Kalau sebenarnya, aku kagum padamu.
Ada putih misterius yang bersemayam nyaman di dalam kantung jas Armin, hari itu. Connie dan Jean yang kebetulan sedang bersamanya pun hanya melongok, memerhatikan saat tangan Armin mulai merobek amplop surat dan mengeluarkan isinya.

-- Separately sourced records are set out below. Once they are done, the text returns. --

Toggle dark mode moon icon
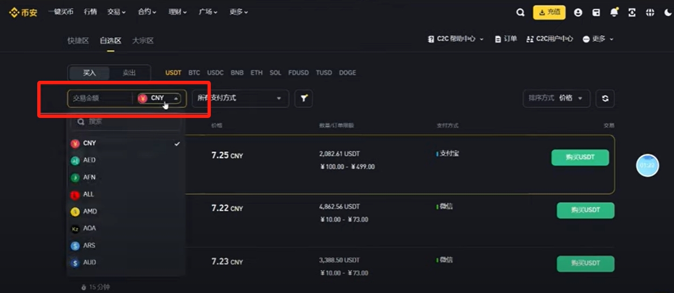 (x=668, y=12)
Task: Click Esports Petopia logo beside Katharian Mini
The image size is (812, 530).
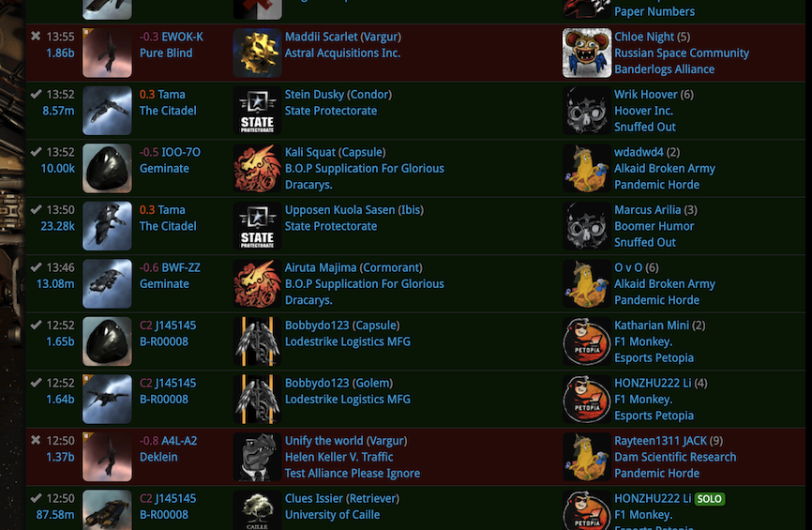Action: [587, 341]
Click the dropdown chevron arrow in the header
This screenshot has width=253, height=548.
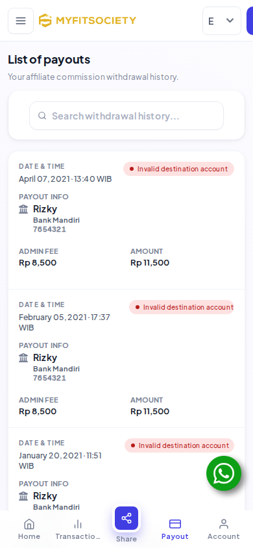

Sebuah kertas putih bergaris, meninggalkan satu kalimat pendek nan magis. Cukup untuk membuat Armin menganga, Jean berserk, dan Connie yang—tertawa terbahak.
Untuk Armin Arlelt,
Menikahlah denganku—aku serius padamu.
Dari: ...
.
.
.
.
.
Shingeki no Kyojin (c) Hajime Isayama
Surat yang Sampai
Rate K+
Romance/Hurt/Comfort
AU, Short Drabble, Onesided!Connie, LoW Sequel?
.
.
.
.
.
"Mungkin orang iseng. HAHAHA!"
Suara Connie lepas membahana. Sementara Jean yang mukanya butek, langsung mengambil alih surat itu, meremasnya menjadi bola dan membuangnya jauh-jauh. Armin pun mencelos, ah—ia bahkan belum sempat menginvestigasi surat itu lebih lanjut, tapi kini sosoknya sudah raib dibawa angin.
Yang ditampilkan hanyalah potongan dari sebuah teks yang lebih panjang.